Jタウンネットでも総力挙げて甲子園を大特集――と行きたいところだが、そこは新聞や専門サイトに譲り、ここではスポットとしての「甲子園」にまつわる話題を紹介したい。

甲子園球場(たくちゃん2012さん撮影、Flickrより)

甲子園球場

甲風園、甲東園、甲陽園…全部球場なの?

さて、実際に甲子園の所在地・西宮市へ行ったことがある人は、一帯にやたら「甲×園」という地名が多いことに気付いたことだろう。

挙げてみると、

(1)甲子園
(2)甲風園
(3)甲東園
(4)甲陽園

と、甲子園も含めてなんと4か所もある。

甲子園=球場のイメージしかないと、「えっ、他にも球場があるの?」と思ってしまいそうだが、これは早とちり。これら「甲×園」はすべて高級住宅街の名称で、球場があるのは甲子園だけだ。

さらに「甲×園」以外でも、香櫨園、苦楽園、昭和園と、「××園」が西宮市には7か所存在する(通称、西宮七園)。地名としての甲子園も含め、いずれも高級住宅街だ。

いったいなぜ、西宮には「××園」が乱立しているのだろうか。

昔は遊園地だったところも

もともと、現在の「甲×園」がある地域は河川敷だったり山林だったりと、未開発の土地だった。しかし大正時代に入り、大阪〜神戸間の鉄道路線が整備される中で、さまざまな企業が遊園地やレジャー施設、別荘地などを開発し始めた。

たとえば「甲陽園」は、温泉や映画撮影スタジオなどが一体化したUSJばりの大型遊園地として誕生した。

「甲東園」は、地元の富豪のための別荘地兼果樹園。

そして阪神電鉄も1924年、整備中だった住宅街内の娯楽施設として「甲子園大運動場」を建設した。これがおなじみの「甲子園球場」だ。

その後、これらの遊園地やレジャー施設の多くは甲子園球場を除き廃れていったが、高級住宅街としては存続・発展した。こうして、「××園」という名前だけが、西宮には残ったわけだ。
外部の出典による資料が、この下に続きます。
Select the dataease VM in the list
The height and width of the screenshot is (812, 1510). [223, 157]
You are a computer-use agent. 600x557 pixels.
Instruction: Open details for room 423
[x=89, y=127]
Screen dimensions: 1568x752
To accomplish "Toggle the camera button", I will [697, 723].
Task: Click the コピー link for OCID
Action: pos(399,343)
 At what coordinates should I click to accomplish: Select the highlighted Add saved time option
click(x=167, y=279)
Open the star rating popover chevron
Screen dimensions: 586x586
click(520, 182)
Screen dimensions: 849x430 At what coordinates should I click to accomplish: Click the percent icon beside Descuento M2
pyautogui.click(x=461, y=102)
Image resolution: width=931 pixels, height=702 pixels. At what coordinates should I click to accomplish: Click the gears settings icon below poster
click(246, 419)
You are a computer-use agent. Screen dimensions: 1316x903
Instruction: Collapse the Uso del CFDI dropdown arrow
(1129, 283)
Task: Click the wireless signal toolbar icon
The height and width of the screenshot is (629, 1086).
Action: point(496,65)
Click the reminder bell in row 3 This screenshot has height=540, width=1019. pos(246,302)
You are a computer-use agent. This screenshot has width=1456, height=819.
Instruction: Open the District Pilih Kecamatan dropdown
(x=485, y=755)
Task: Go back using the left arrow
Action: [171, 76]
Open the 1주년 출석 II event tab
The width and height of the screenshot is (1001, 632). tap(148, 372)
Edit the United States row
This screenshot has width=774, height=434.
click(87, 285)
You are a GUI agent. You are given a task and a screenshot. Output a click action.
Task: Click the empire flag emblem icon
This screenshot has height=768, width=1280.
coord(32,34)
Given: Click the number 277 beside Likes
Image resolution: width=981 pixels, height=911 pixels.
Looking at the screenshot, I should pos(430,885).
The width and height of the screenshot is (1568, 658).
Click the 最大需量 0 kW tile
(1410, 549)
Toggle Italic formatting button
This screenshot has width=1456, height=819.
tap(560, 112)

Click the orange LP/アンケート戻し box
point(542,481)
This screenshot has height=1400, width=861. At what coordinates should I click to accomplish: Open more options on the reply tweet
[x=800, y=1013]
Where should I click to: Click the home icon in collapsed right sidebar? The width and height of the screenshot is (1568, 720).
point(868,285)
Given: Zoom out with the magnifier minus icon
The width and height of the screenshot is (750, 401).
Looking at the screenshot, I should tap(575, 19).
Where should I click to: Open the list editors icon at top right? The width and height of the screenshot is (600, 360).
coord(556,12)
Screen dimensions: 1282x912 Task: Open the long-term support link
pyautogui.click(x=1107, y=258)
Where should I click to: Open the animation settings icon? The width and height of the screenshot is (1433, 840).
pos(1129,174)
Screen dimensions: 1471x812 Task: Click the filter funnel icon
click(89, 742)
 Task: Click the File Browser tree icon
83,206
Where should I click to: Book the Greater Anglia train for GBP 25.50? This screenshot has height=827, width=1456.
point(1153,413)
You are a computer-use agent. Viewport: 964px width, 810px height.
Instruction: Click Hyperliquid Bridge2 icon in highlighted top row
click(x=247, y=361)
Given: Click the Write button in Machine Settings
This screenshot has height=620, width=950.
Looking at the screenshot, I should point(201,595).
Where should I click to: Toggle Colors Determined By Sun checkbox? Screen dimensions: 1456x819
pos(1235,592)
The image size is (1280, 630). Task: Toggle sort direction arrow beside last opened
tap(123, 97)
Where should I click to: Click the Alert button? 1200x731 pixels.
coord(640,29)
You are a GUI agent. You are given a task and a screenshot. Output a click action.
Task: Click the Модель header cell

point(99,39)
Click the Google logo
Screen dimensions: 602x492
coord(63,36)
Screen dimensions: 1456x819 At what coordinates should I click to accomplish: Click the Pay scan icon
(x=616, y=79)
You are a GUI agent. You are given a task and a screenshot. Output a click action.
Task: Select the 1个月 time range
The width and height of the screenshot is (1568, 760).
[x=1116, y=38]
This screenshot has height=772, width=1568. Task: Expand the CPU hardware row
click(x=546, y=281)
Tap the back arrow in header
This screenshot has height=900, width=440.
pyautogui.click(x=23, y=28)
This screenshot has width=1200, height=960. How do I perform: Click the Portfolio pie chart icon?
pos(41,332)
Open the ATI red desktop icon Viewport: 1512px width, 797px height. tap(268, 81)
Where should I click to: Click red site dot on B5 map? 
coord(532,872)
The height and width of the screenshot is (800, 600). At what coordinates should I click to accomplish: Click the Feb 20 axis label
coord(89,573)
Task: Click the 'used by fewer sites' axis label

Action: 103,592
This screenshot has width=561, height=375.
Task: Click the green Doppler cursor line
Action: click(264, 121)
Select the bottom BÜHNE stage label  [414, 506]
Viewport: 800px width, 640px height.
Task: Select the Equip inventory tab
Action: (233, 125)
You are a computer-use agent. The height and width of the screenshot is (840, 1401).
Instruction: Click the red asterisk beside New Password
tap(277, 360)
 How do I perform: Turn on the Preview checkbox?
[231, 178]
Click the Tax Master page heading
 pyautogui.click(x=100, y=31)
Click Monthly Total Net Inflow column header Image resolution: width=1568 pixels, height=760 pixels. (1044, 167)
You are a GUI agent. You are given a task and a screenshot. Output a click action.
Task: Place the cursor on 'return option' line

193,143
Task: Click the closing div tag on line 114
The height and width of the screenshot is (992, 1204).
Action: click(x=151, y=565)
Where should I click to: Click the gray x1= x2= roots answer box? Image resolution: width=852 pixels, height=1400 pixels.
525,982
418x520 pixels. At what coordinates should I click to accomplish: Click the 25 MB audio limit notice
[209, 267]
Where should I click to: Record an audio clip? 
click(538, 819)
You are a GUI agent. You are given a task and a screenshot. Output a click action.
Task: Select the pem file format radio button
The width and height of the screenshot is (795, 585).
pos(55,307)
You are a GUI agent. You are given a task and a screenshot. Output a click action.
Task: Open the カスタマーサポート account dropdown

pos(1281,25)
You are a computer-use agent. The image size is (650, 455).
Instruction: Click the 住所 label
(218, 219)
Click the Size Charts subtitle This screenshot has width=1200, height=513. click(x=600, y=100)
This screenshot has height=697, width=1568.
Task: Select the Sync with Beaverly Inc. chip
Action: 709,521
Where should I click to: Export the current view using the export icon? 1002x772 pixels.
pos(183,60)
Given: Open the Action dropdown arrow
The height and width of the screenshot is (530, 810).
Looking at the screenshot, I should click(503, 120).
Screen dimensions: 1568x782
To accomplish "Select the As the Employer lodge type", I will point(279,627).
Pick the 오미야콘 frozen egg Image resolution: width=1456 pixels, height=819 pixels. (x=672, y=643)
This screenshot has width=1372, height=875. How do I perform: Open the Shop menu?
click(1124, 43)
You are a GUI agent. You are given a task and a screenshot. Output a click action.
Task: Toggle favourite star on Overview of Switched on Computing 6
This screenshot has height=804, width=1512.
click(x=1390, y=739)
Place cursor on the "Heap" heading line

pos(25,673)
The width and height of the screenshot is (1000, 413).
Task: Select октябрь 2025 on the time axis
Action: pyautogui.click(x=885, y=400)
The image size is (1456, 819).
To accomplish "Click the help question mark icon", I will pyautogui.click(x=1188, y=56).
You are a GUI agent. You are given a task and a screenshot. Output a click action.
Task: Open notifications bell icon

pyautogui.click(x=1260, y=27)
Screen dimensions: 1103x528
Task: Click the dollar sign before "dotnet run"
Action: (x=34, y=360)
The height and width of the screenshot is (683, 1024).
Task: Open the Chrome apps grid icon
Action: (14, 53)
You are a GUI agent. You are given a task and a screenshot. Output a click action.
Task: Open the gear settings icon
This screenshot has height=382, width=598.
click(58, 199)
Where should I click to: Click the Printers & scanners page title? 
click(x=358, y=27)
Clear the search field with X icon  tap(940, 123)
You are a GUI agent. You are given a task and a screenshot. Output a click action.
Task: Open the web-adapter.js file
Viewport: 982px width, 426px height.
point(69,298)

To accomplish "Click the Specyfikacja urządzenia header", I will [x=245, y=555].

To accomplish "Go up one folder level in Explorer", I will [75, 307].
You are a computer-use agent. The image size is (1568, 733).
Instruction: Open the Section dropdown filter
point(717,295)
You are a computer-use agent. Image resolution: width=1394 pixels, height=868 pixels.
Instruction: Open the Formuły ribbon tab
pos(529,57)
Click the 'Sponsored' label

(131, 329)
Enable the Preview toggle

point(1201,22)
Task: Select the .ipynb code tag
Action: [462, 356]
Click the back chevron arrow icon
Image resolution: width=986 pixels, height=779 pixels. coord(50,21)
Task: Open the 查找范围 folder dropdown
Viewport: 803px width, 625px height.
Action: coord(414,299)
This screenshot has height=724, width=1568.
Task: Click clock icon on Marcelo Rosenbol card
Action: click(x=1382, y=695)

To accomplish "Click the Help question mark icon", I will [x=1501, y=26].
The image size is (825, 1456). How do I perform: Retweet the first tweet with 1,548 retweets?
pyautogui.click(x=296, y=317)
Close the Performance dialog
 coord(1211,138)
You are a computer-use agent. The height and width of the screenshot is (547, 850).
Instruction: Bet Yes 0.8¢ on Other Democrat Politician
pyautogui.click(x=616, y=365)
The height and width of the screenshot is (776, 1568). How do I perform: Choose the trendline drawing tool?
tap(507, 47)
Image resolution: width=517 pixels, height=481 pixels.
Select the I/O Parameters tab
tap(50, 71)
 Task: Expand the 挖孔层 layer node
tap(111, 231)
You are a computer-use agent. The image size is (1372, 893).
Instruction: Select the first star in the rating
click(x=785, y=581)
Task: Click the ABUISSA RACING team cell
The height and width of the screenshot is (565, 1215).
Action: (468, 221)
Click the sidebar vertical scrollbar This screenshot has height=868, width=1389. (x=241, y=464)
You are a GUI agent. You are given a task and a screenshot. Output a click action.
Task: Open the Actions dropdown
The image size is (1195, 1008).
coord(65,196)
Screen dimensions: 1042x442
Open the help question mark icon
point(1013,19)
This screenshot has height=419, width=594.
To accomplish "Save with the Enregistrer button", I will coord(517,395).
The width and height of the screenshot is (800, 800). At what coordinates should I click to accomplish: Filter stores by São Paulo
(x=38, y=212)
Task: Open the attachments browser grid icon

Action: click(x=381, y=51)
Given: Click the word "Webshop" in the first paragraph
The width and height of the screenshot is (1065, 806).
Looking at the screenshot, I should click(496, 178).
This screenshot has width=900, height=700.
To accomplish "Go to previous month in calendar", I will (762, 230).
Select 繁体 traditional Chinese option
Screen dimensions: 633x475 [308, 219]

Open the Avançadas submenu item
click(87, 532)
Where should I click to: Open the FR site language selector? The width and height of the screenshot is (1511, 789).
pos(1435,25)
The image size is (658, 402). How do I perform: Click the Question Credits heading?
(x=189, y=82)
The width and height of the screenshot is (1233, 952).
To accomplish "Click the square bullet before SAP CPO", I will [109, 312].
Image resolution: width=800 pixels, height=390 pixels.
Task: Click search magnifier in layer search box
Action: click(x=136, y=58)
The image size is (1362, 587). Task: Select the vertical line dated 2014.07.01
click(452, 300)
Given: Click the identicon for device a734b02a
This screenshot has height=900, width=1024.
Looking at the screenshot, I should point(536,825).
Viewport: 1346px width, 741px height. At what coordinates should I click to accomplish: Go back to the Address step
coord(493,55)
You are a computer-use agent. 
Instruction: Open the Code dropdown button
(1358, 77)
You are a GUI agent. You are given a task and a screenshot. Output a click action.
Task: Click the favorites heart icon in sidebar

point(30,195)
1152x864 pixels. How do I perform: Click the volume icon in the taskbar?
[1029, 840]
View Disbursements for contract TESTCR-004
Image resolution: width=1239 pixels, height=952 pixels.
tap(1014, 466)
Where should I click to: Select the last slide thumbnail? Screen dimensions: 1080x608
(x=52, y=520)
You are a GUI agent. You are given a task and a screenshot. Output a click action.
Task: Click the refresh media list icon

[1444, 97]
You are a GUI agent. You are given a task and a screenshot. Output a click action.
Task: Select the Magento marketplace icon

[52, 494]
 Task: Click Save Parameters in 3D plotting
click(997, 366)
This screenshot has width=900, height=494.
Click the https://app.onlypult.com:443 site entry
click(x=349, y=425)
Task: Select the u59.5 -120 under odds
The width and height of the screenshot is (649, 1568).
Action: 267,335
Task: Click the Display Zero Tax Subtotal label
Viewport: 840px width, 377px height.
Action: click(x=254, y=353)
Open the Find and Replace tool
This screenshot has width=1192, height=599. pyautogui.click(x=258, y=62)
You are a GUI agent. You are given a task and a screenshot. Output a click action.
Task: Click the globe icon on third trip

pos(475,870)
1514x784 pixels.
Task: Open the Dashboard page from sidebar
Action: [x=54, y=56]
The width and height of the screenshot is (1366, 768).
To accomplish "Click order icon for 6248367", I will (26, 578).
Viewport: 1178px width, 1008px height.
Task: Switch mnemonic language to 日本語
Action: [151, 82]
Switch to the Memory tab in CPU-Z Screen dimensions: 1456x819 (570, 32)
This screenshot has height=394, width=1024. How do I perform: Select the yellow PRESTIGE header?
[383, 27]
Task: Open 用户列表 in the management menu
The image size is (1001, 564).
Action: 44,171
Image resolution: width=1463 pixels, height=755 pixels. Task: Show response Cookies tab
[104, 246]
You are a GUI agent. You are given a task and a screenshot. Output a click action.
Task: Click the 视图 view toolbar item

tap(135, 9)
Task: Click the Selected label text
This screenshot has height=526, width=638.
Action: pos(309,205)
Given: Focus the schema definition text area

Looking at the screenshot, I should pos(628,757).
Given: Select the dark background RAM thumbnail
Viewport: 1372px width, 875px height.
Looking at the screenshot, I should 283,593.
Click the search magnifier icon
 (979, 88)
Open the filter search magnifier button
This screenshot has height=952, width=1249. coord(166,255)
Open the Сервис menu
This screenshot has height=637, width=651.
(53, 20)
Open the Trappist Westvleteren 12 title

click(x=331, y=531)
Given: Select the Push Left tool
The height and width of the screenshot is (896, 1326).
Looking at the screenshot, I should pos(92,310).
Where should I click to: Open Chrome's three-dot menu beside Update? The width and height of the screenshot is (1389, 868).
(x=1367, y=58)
ちなみに「甲風園」は、高級住宅地=××園というイメージができた後に、言い方は悪いが「便乗」する形で付けられた。遊園地などはない。

甲子園と甲陽園の「甲」は意味が違う

その中でも「甲×園」が多いのは、地元の甲山にちなんだもの。甲陽園は「甲山の南側(陽のあたるところ)」、甲東園は「甲山の東側」、甲風園も「甲山+高級な雰囲気のある『風』」といった理由で命名されている。

実は仲間外れなのが、一番有名な甲子園。球場が建設された年の干支が「甲子(きのえね)」だったことにちなんでいる。

甲陽園駅〜苦楽園口駅を走る阪神甲陽線の電車(junicornさん撮影、Flickrより)

阪急甲陽線

「甲×園」という名前の背景には、近代以来の街の歴史がある。